Luca Demetrio | Scuola | 30 gennaio 2011 alle 14:30:39

Ogni giovedì, alla seconda ora, svolgo con altri miei compagni la classica ora di religione cattolica in classe.

Niente di anormale, direi. Chi non partecipa a tali lezioni, può uscire dall’istituto, andare al bar o prendere parte a lezioni alternative, che dovrebbero essere organizzate, per legge,  in ogni scuola.

Ad essere sinceri, nelle ore alternative c’è anche la possibilità di partecipare alle riunioni della Redazione del “Farò del mio peggio”, il giornale della nostra scuola: si assegnano gli incarichi e le varie rubriche, si fa il punto sugli articoli spediti dagli studenti del liceo, seguono dibattiti, scelte giornalistiche, feste di redazione a chiusura di ogni numero, etc.

Mi sono chiesto se aderire al progetto. Ci ho riflettuto un po’. Non è stata facile la scelta, ma alla fine mi sono deciso: mantengo l’ora di religione.

In questi quattro anni ho imparato a rapportarmi meglio con le persone che ho intorno anche grazie a tale ora, alle tematiche sulle quali si discute, al modo in cui se ne parla.

Appartengo al corso B, al corso del mitico Massimo Bellini.
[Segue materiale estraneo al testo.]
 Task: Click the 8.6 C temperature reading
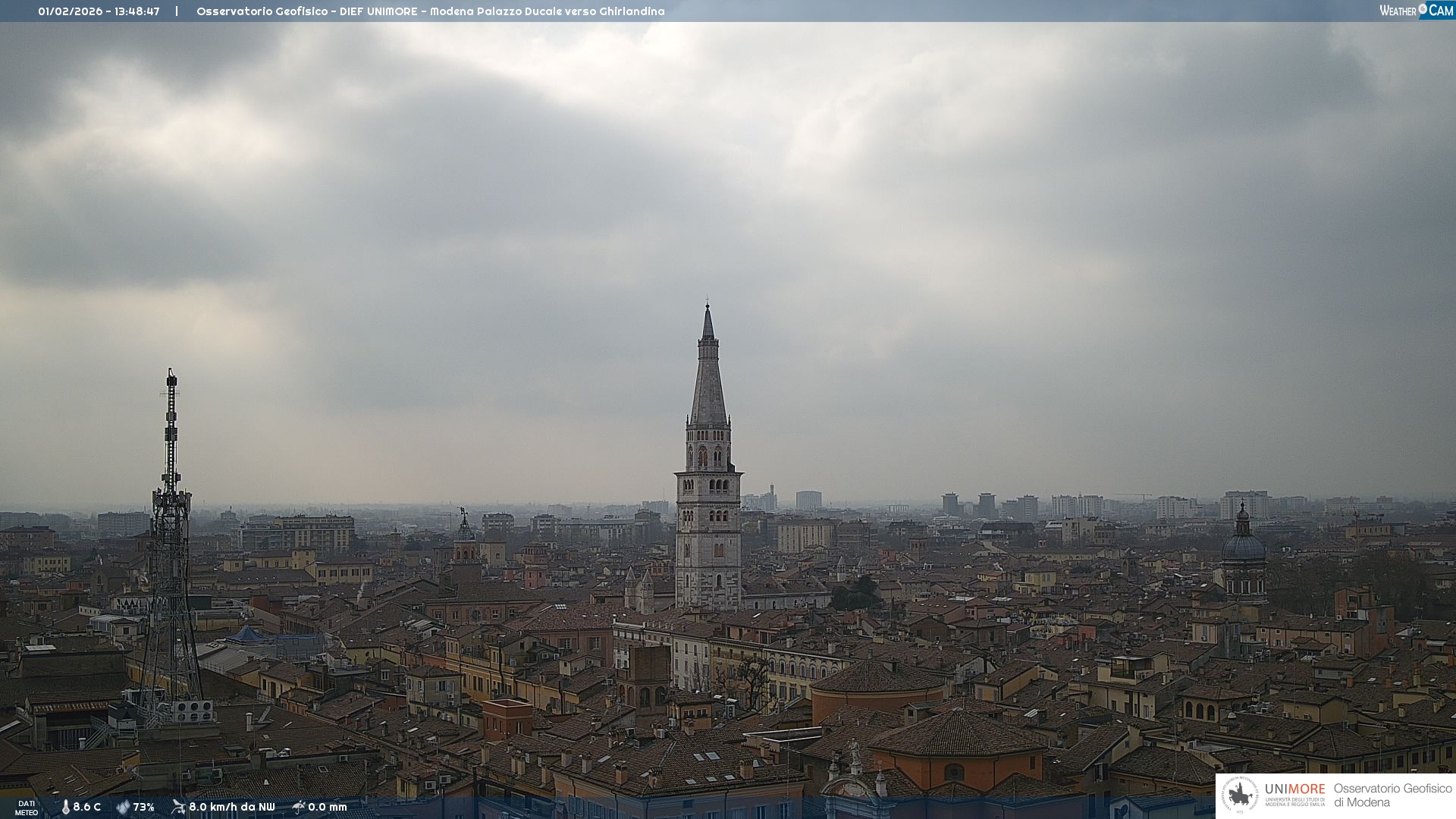point(87,808)
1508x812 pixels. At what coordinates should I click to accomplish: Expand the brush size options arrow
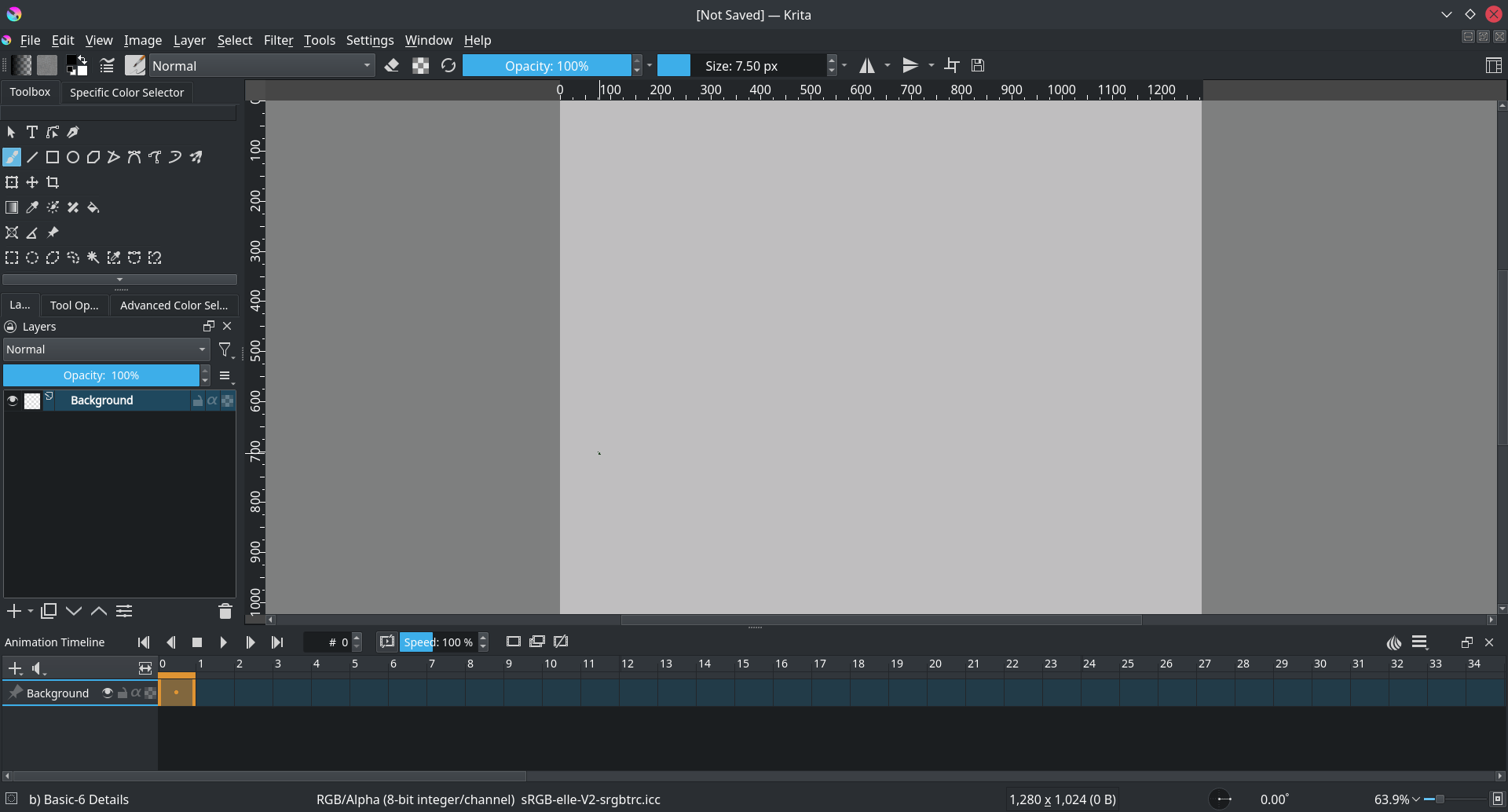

Chi non ricorda le sue lezioni? Il suo modo di affrontare le questioni di attualità, con la sua fresca vivacità, era il filo conduttore di ogni ora. Non era solo la classica discussione religiosa: semmai essa non era altro che un punto di partenza, da cui si snodavano tutti gli argomenti e tutte le proposte. Le idee vagavano libere, le opinioni di ognuno di noi erano pari, nessuna più importante di altre. E si discuteva.
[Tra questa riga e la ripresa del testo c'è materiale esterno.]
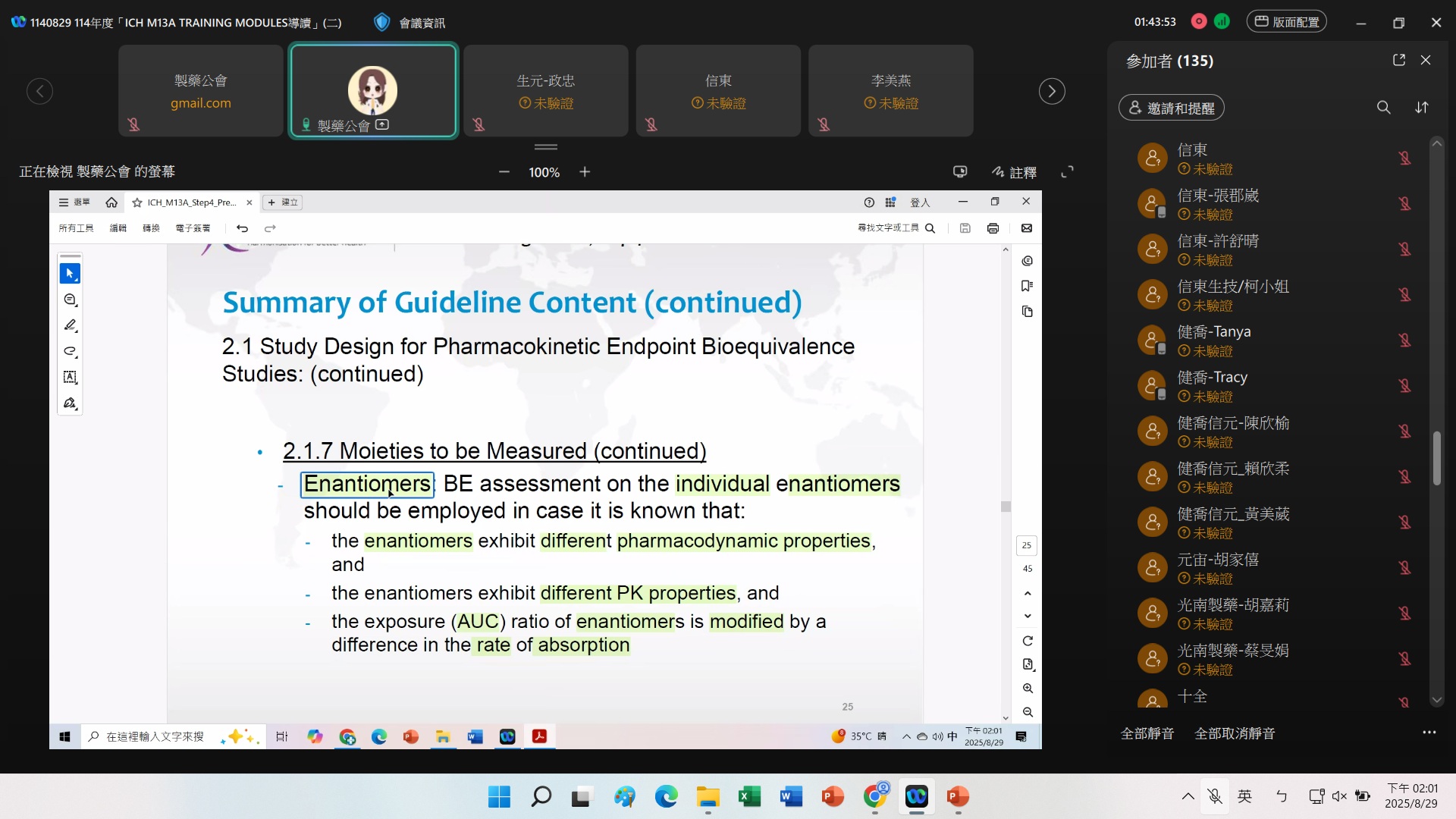Click the 邀請和提醒 button
Screen dimensions: 1456x819
1172,108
Anche dopo la scomparsa del mitico Max posso dire che tale impegno e dialogo continua sereno ogni anno: l’ora di religione cattolica non è spesa invano.
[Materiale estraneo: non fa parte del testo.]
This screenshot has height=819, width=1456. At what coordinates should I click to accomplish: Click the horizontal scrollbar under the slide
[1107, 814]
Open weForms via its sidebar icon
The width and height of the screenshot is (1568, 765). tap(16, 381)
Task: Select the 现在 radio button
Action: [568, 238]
Devo essere più chiaro: per me, religione a scuola non significa catechismo, a mio parere è attualità.

E’ chiarezza.

Perchè in quell’ora si può discutere di tante cose. Si può iniziare a parlare di un santo e finire col discutere sull’etica cristiana, dalla legge sull’aborto, al perchè del no da parte del papa ai preservativi, dall’origine del culto a tutte le altre religioni e via dicendo: sono veramente tanti gli argomenti di cui si parla. È anche un modo per imparare ad esporre le proprie idee, a rispettare la parola altrui: un modo per guardare con occhio critico il mondo intorno e capire il perchè delle scelte della Chiesa, che tanto fanno scalpore. Ogni lezione presenta qualcosa di nuovo, qualche argomento diverso ma il modus operandi è sempre quello: da uno spunto cattolico ad un dibattito di un certo spessore.

Poi la scelta di fare o no questa materia è a discrezione dell’alunno, e tale scelta va rispettata da tutti, così come quella di frequentare l’ora alternativa. Non c’è vera libertà senza la possibilità di scelta consapevole fra due opzioni di pari dignità.

Del resto, continuerò a scrivere sul giornalino che è uno spazio libero e aperto a tutti gli studenti che hanno voglia di esprimere e discutere le proprie idee. E parteciperò, come ho fatto fino ad ora, quando potrò, alle riunioni degli amici della Redazione.